▶ [Try it]
A single figure is required: the number of lines in the data below that hold the word "agent".

===== Extracted entries

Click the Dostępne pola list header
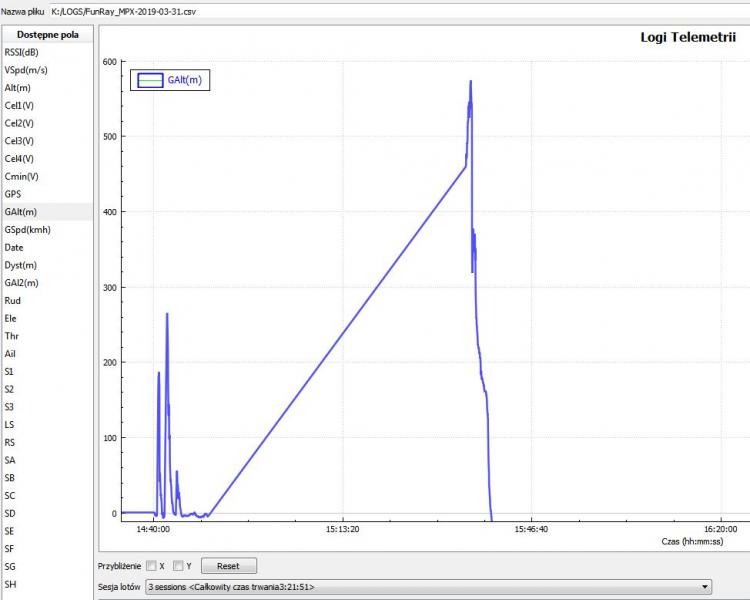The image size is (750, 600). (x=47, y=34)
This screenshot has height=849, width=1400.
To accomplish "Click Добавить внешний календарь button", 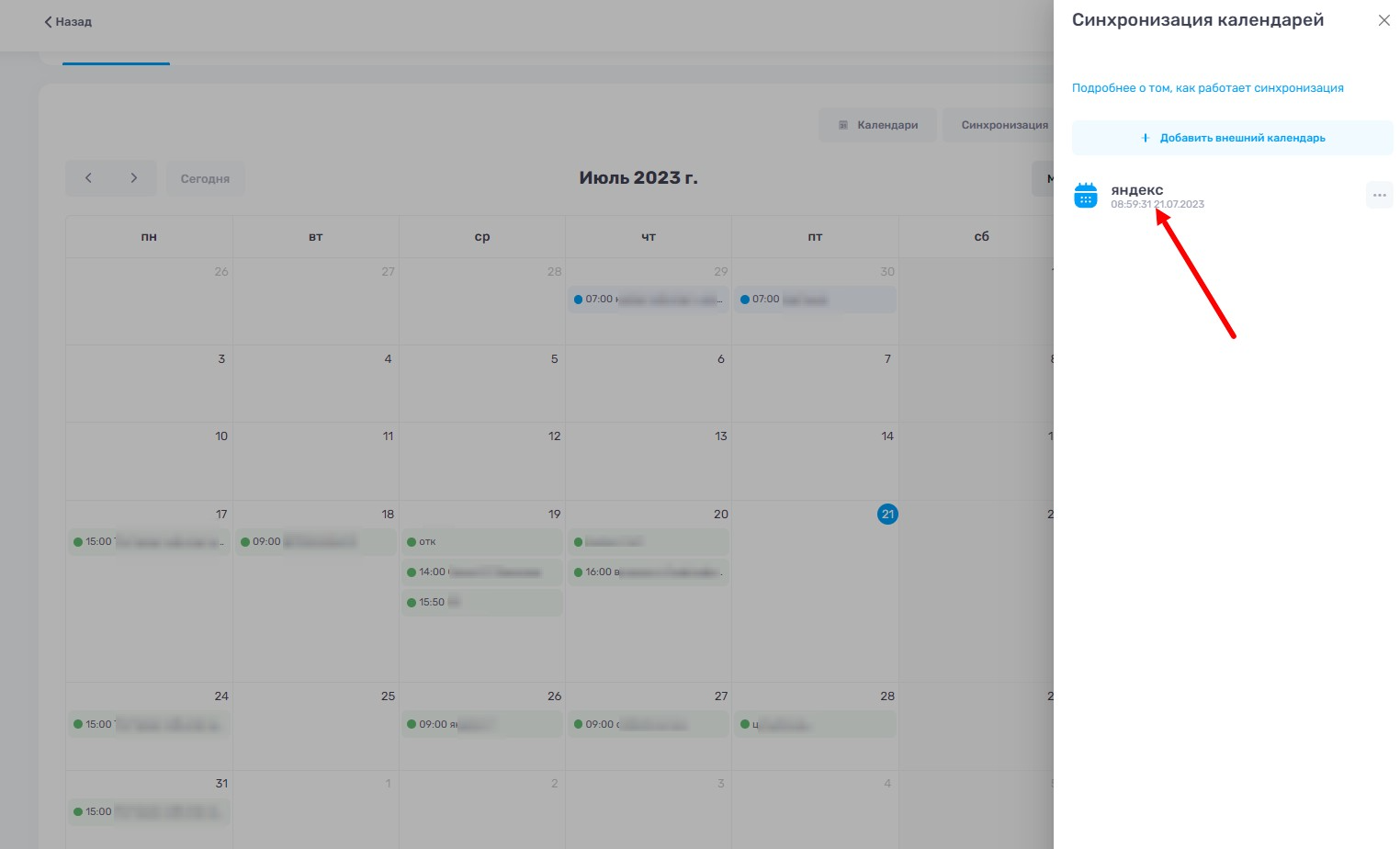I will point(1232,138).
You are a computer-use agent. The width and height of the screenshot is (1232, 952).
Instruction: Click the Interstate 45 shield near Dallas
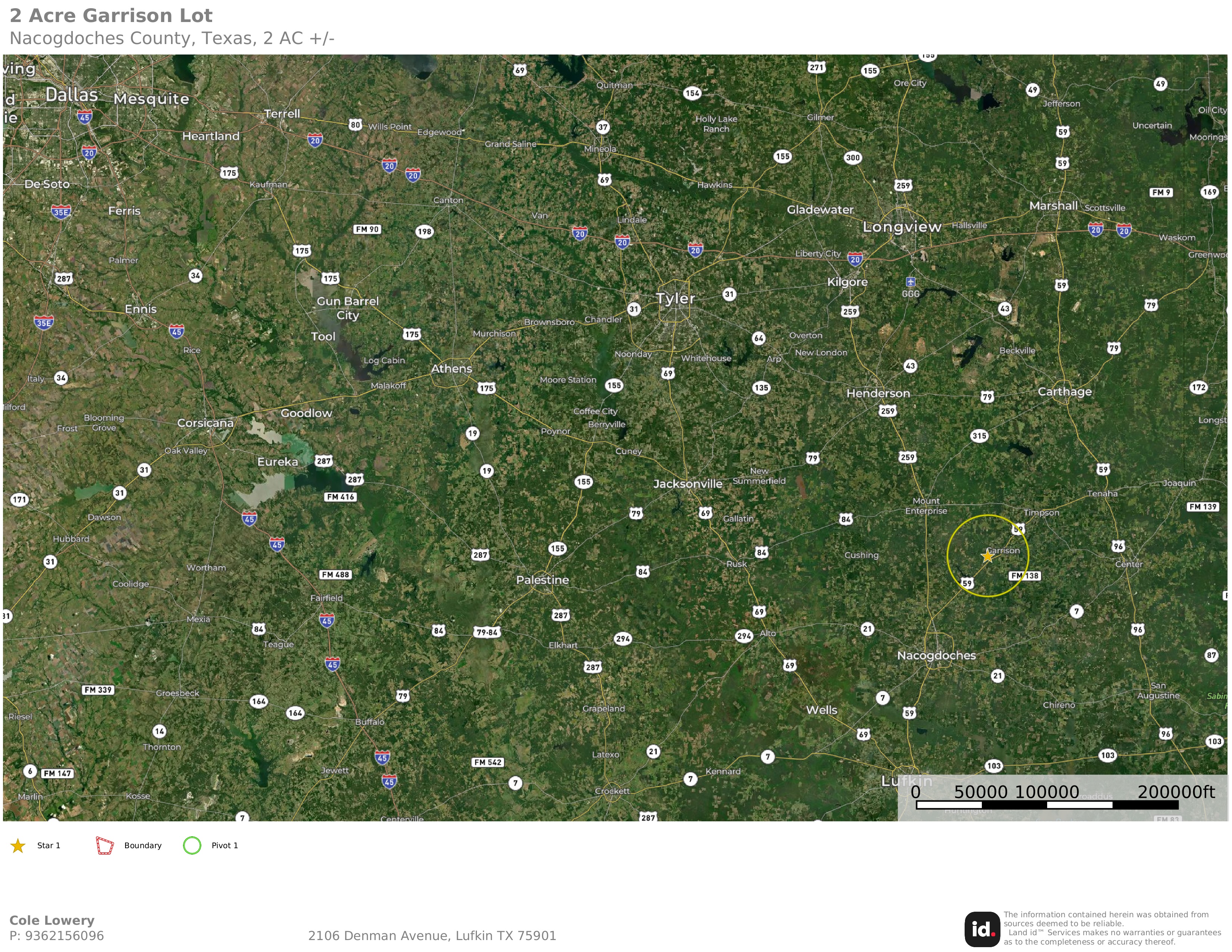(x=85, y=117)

==========
===== Extracted entries

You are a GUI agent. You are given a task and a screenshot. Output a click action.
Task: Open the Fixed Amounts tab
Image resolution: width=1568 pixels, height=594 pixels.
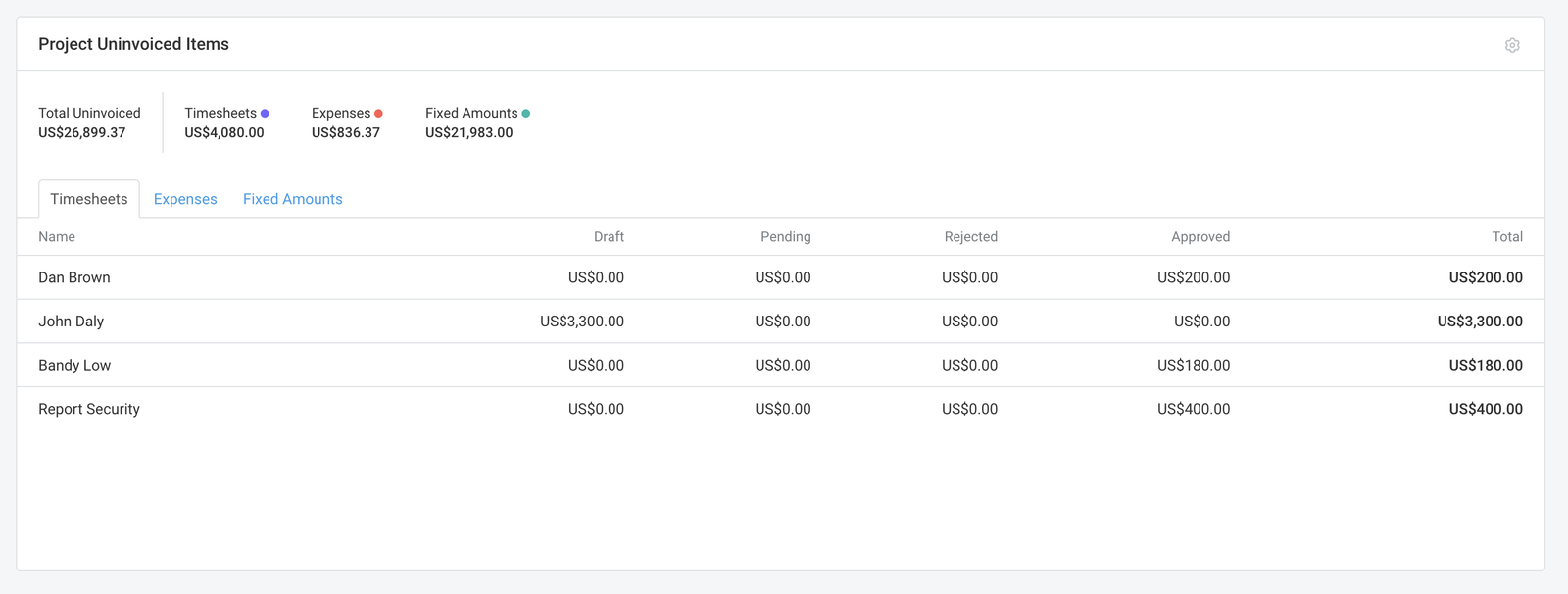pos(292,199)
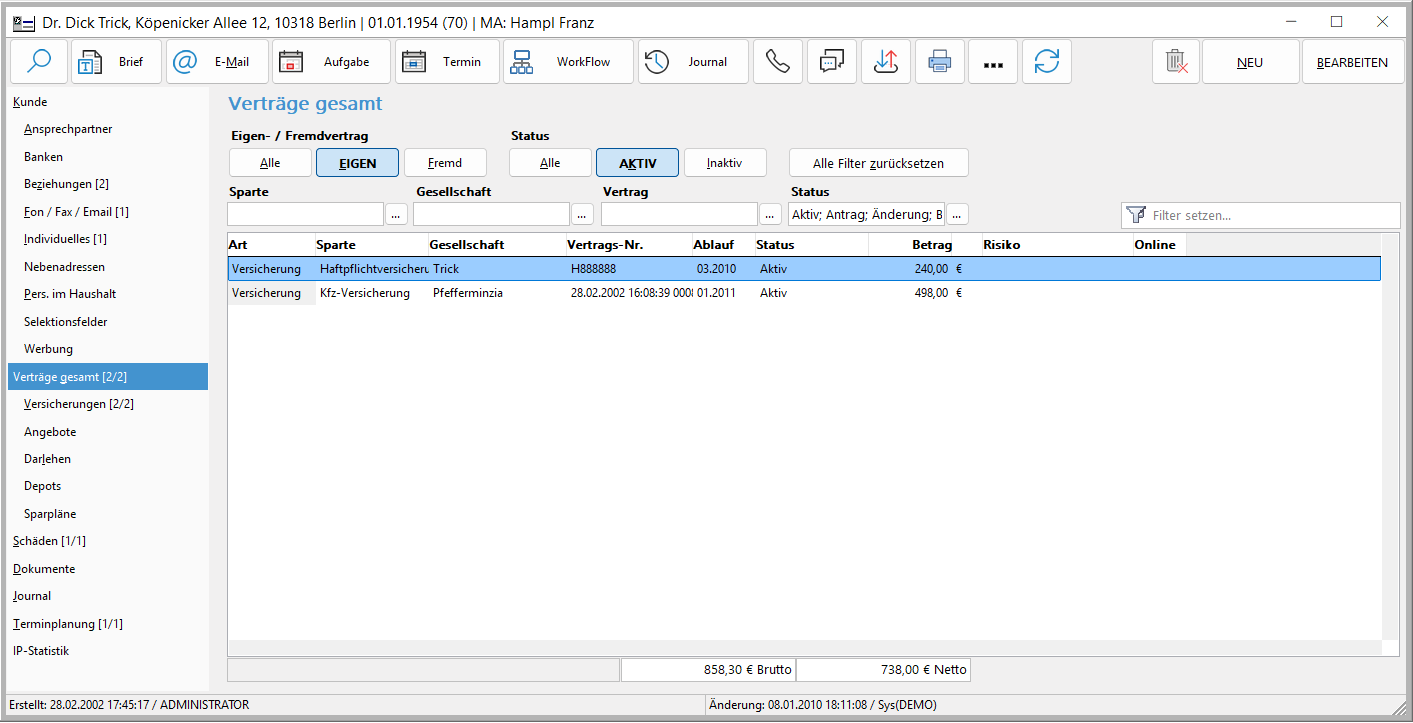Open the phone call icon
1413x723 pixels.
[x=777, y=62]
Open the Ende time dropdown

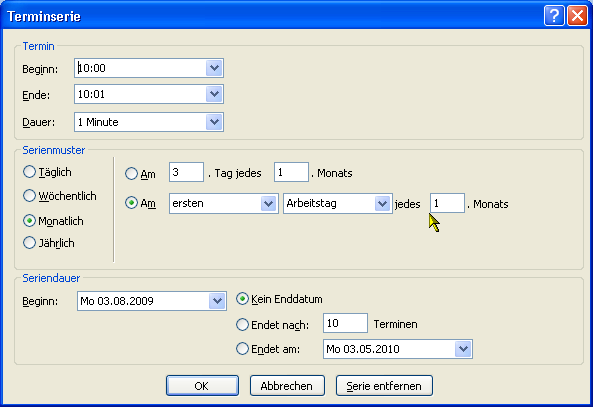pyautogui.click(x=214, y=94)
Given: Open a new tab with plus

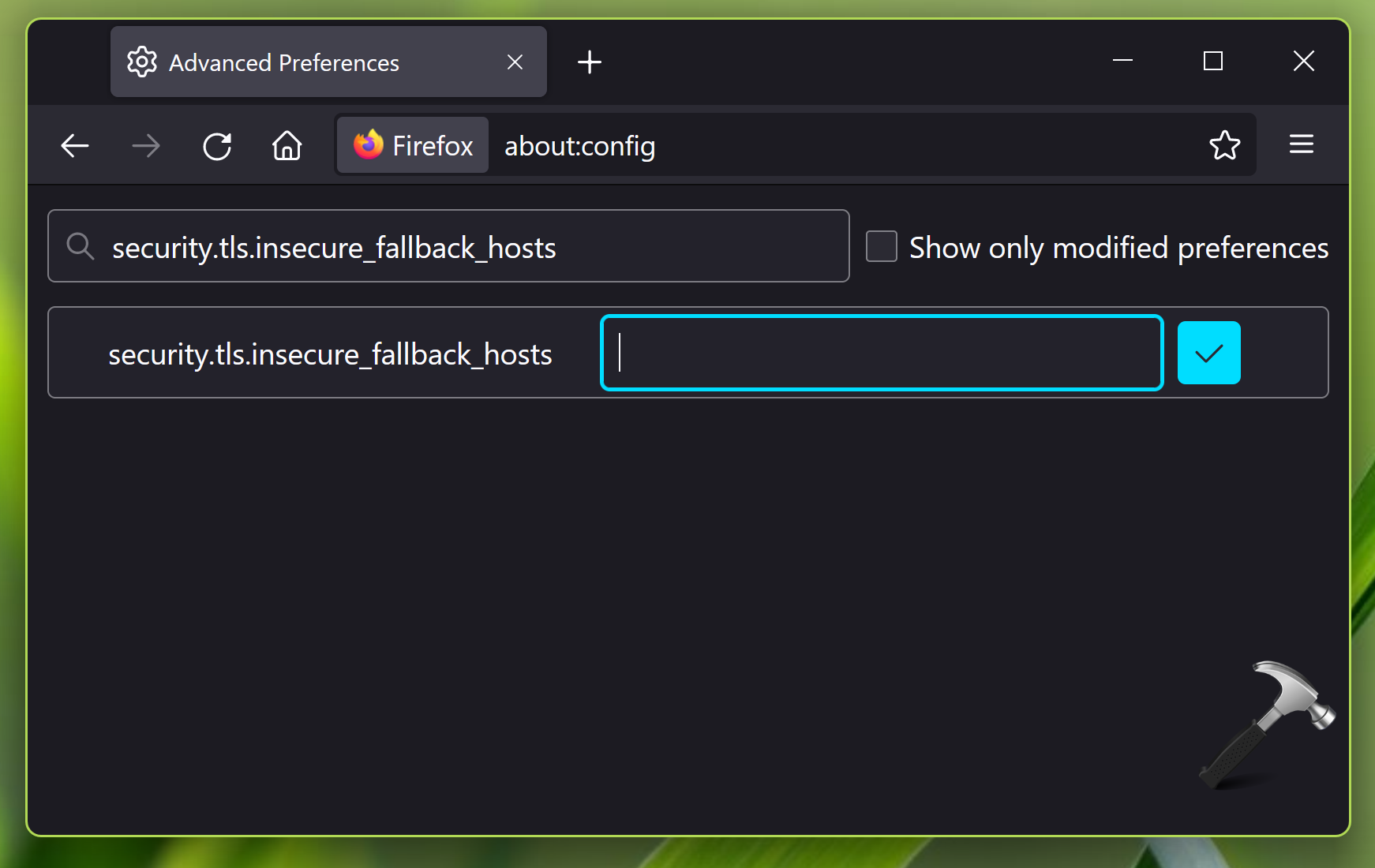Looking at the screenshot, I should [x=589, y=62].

==========
===== Extracted entries

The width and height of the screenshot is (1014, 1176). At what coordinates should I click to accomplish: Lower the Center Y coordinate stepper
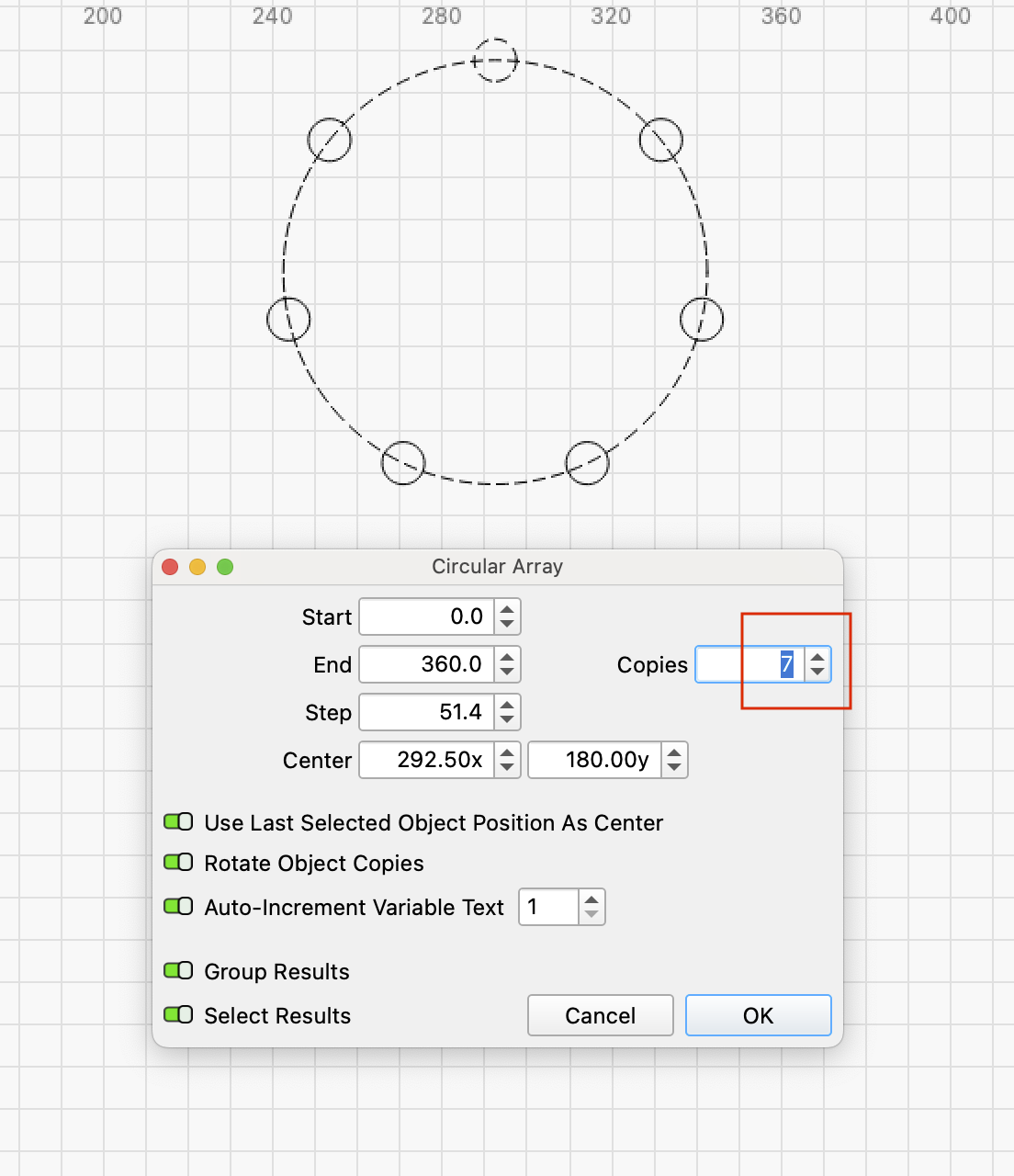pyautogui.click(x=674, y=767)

==========

▶ [Answer to this problem]
2